Jungle Adventure attracted 669 backers, pledging a total of US$31,208. That’s nothing to sneeze at, but when you’d budgeted US$900,000, it’s a bit of a disappointment.
The project’s Kickstarter page has just been updated with some sombre words:
A final sombre update on the project’s Kickstarter Page had this to say:
This project was as much about bringing game players into the game design process as it was about the game itself. To back the project without a design and eye candy required a leap of faith – belief that my team and I could, and would, make a game that you would be proud to own. Every pledge was a vote of confidence, and I took each one as a personal compliment.
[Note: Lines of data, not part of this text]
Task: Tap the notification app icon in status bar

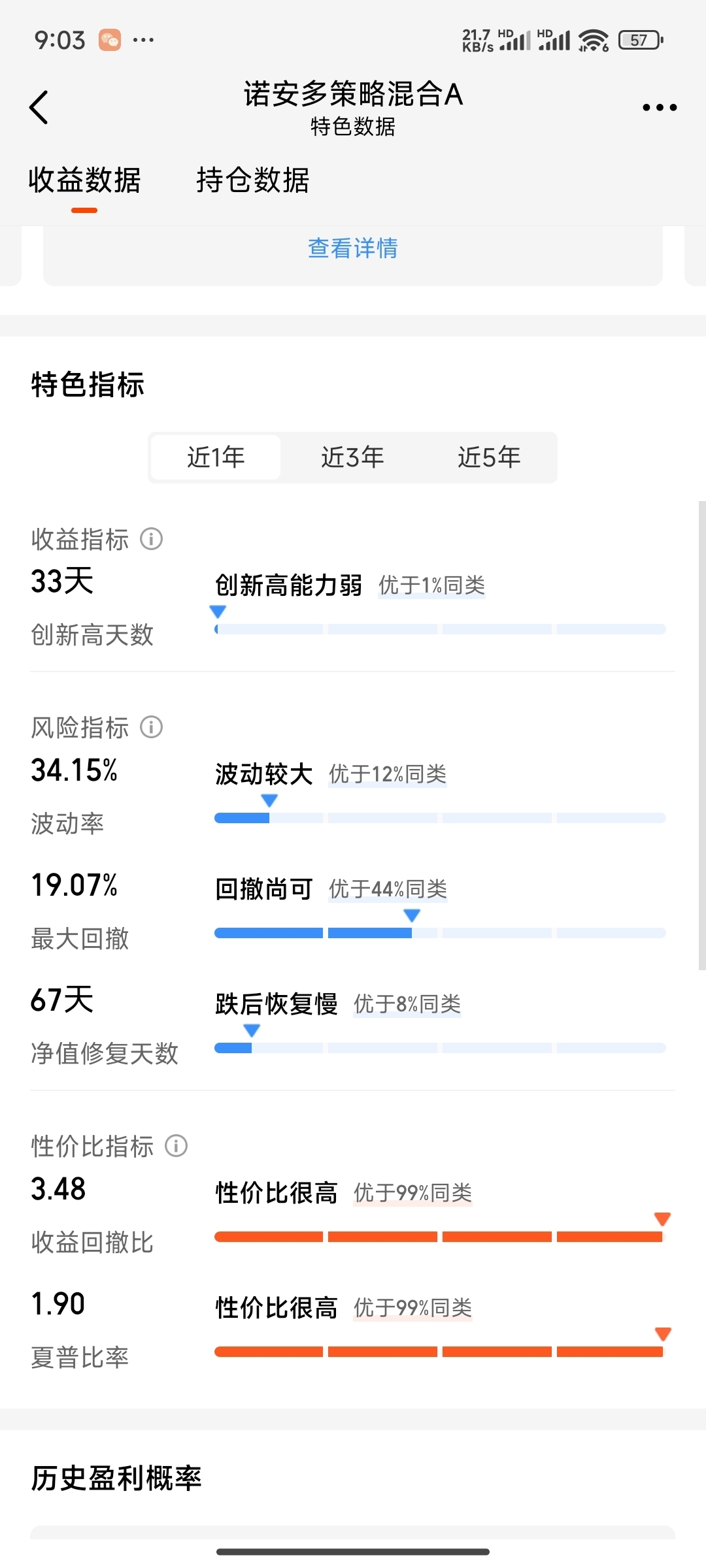Action: [x=110, y=40]
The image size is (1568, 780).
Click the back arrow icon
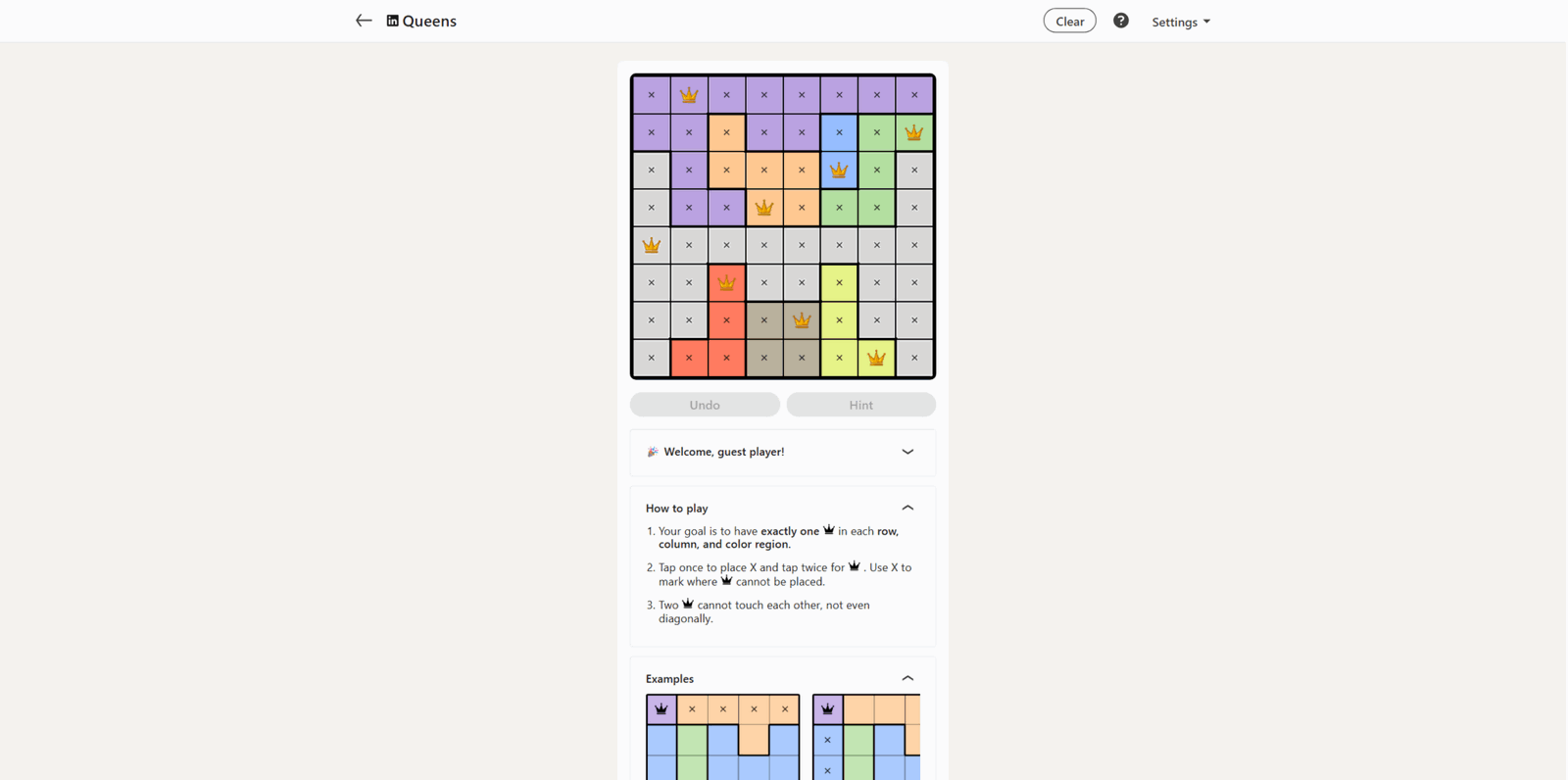(x=364, y=21)
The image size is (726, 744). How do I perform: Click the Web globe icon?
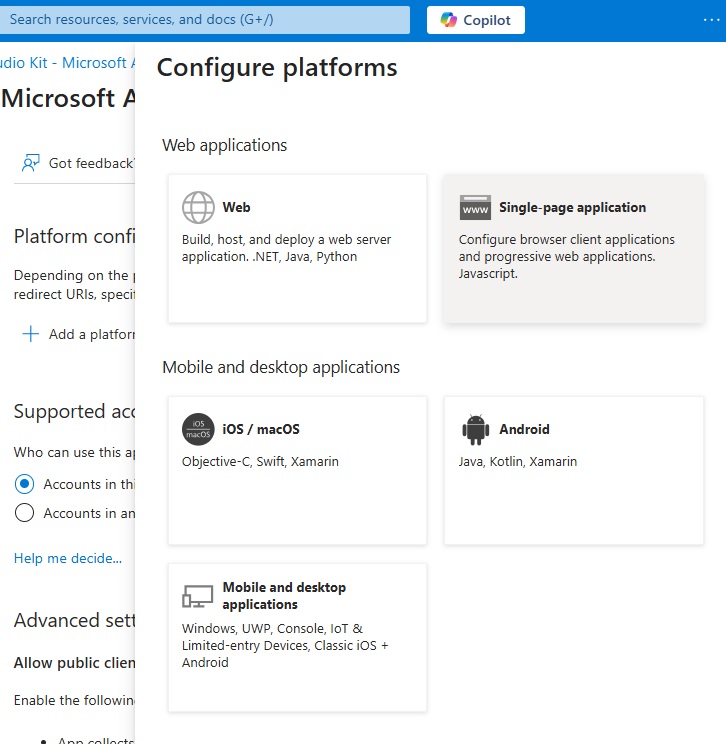pyautogui.click(x=198, y=208)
Re-kick it and market it better (as has been suggested)? Maybe. Complete the design and bring backers in for just the production? Possibly. Strip down the design and lower its quality? Never. For now all options (except for lowering my quality standards) are on the table. Making games is what I do, and I’ll keep making them as long as you continue to enjoy playing them.
There are a number of factors which may have contributed to Jungle Adventure‘s failure: Gamers around the world loved Pitfall and Crane’s other classic A Boy and His Blob, but the man has been out of the industry for a good few years and his name doesn’t have the instant brand recognition of other classic developers.
Whether or not having a “completed design” affected Jungle Adventure‘s success is an unknown – people are wary of putting money down on less-detailed projects, but games like Project Eternity have received plenty of money with just a rough outline. If Crane does relaunch his project down the line, he’ll need more than a few tastes of concept art.
There’s one more theory: It’s possible that Pitfall‘s latest reboot for iOS has left a nasty taste in some gamers’ mouths: The classic side-scrolling platformer has been reinvented as a Temple Run-clone, disappointing retro gamers hoping for a run, jump and fall down Memory Lane.